GSU to study yoga’s impact on juvenile offenders

Yoga has many elements including physical fitness and mindfulness.

Credit: Matt Cardy

Credit: Matt Cardy

Yoga has many elements including physical fitness and mindfulness.

Researchers at Georgia State University’s school of public health will launch a study on the effectiveness of yoga and mindfulness in juvenile justice facilities.

The researchers hope to see whether their new program can provide young offenders with coping skills, and reduce the chances of them re-offending after they leave.

According to the school, the National Institutes of Health gave GSU a $700,000 grant for the three-year project.
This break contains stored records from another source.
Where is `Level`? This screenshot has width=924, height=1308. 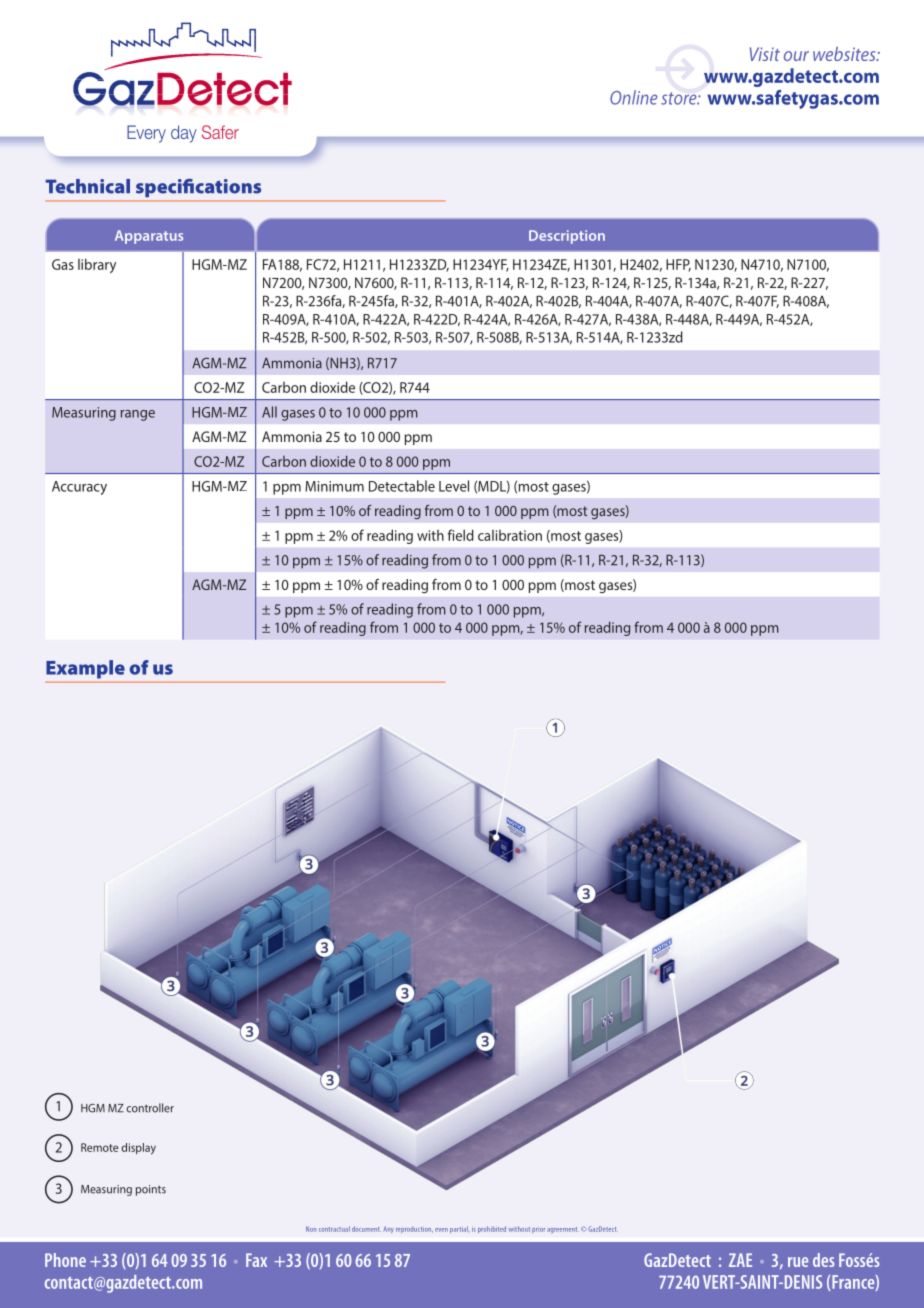
Level is located at coordinates (454, 486).
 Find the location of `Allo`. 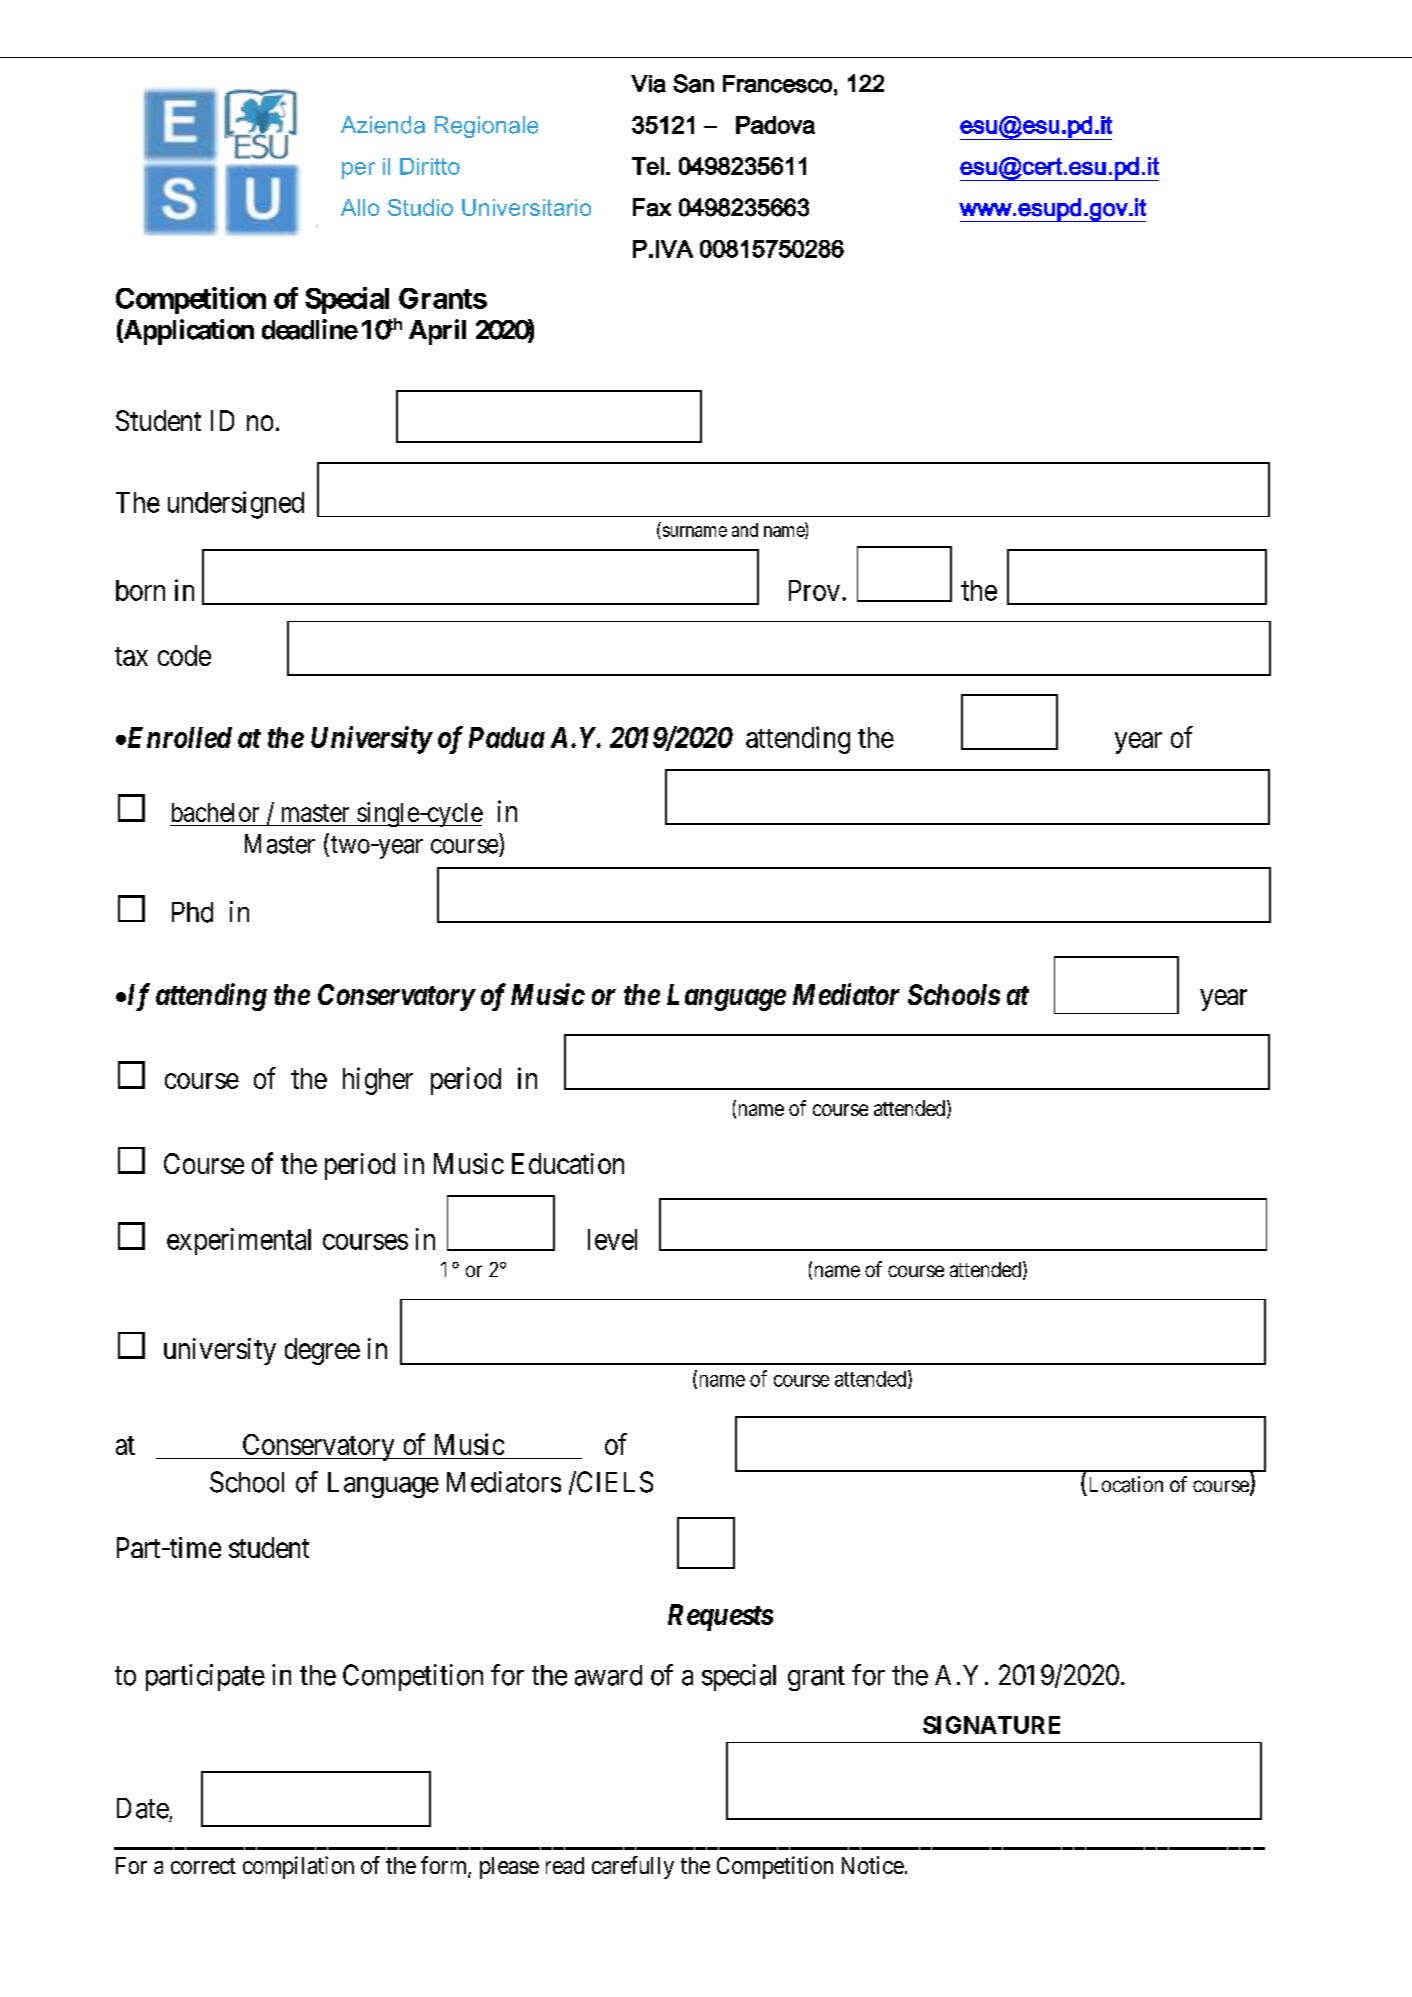

Allo is located at coordinates (360, 207).
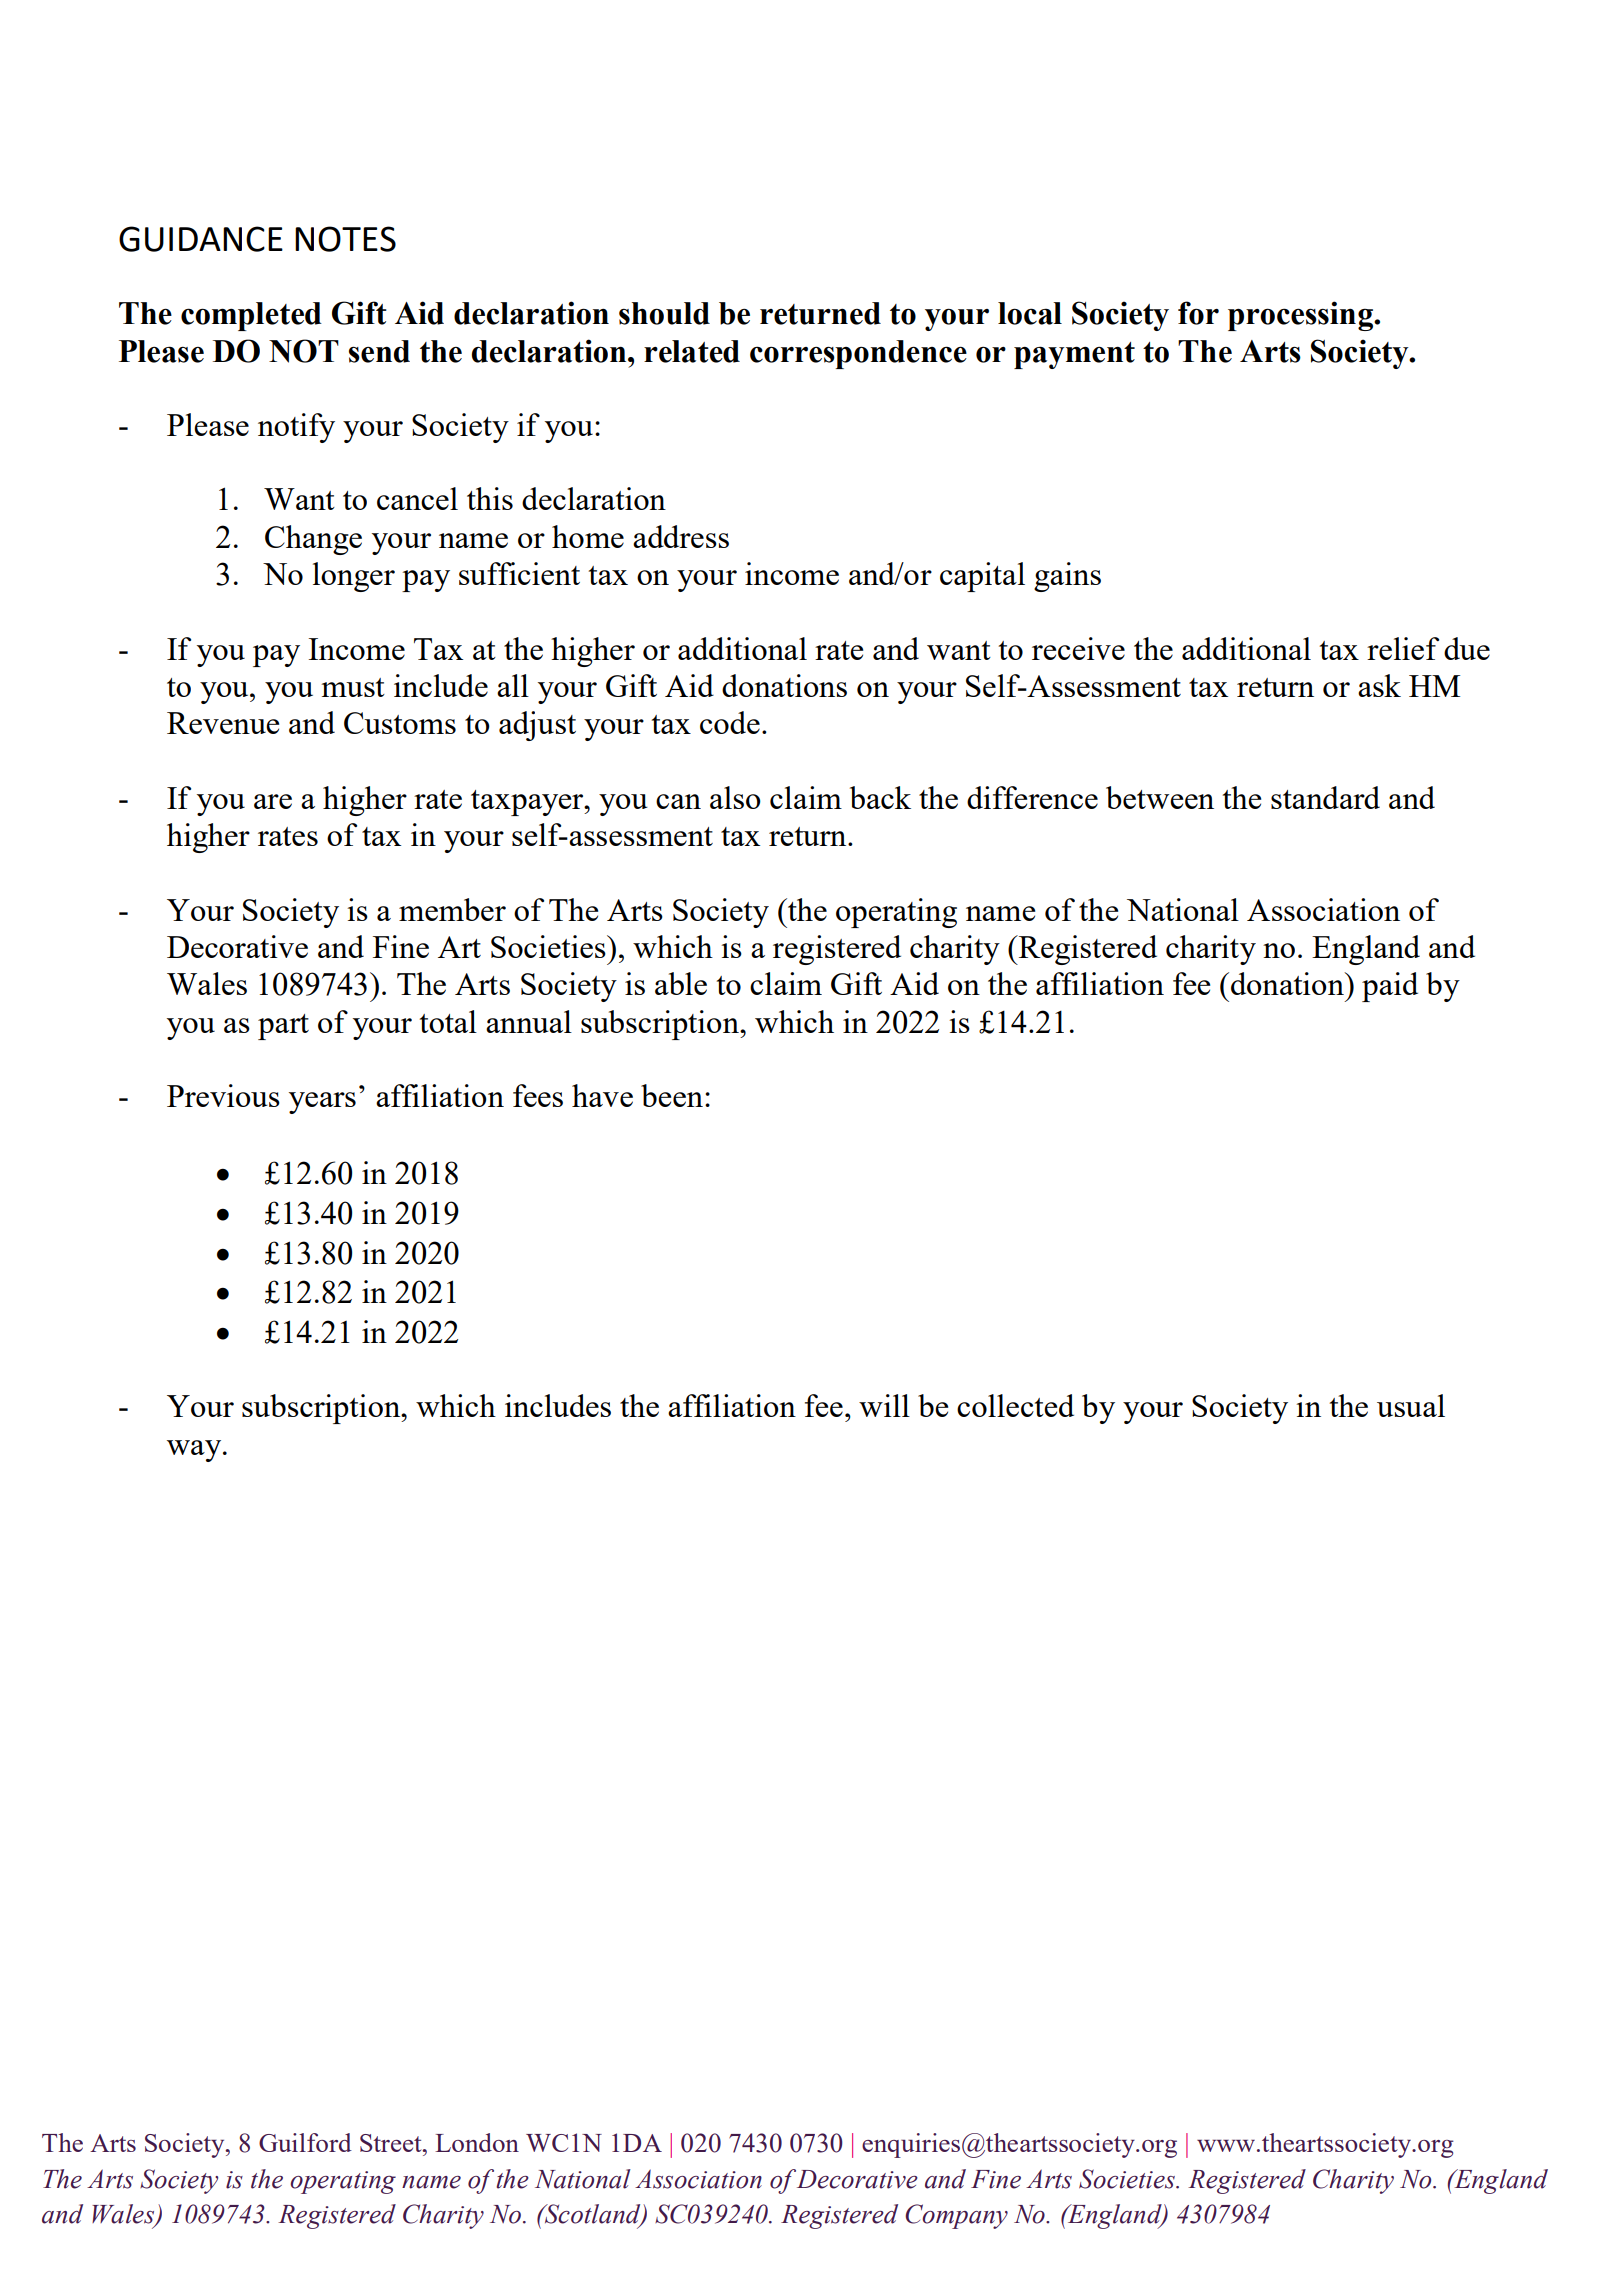 The width and height of the screenshot is (1610, 2276). Describe the element at coordinates (195, 1451) in the screenshot. I see `way` at that location.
The principal investigator, Dr. Ashli Owen-Smith, intends to modify classes that already exist in the facilities in order to specifically serve young offenders who have experienced trauma.

Yoga has a checkered history in Georgia.  Its popularity among adult women has exploded, and it is now being taught in some schools as a stress relieving physical activity.

Last year, however, Bullard Elementary School in Cobb County saw an uproar among some parents who objected.  They were concerned about the non-Christian roots of yoga in Asia, and protested that it was a religious practice.  In response, the school agreed that the yoga students there would no longer close with the traditional Sanskrit greeting of "Namaste," which often has a spiritual element, or put their hands in front of their hearts.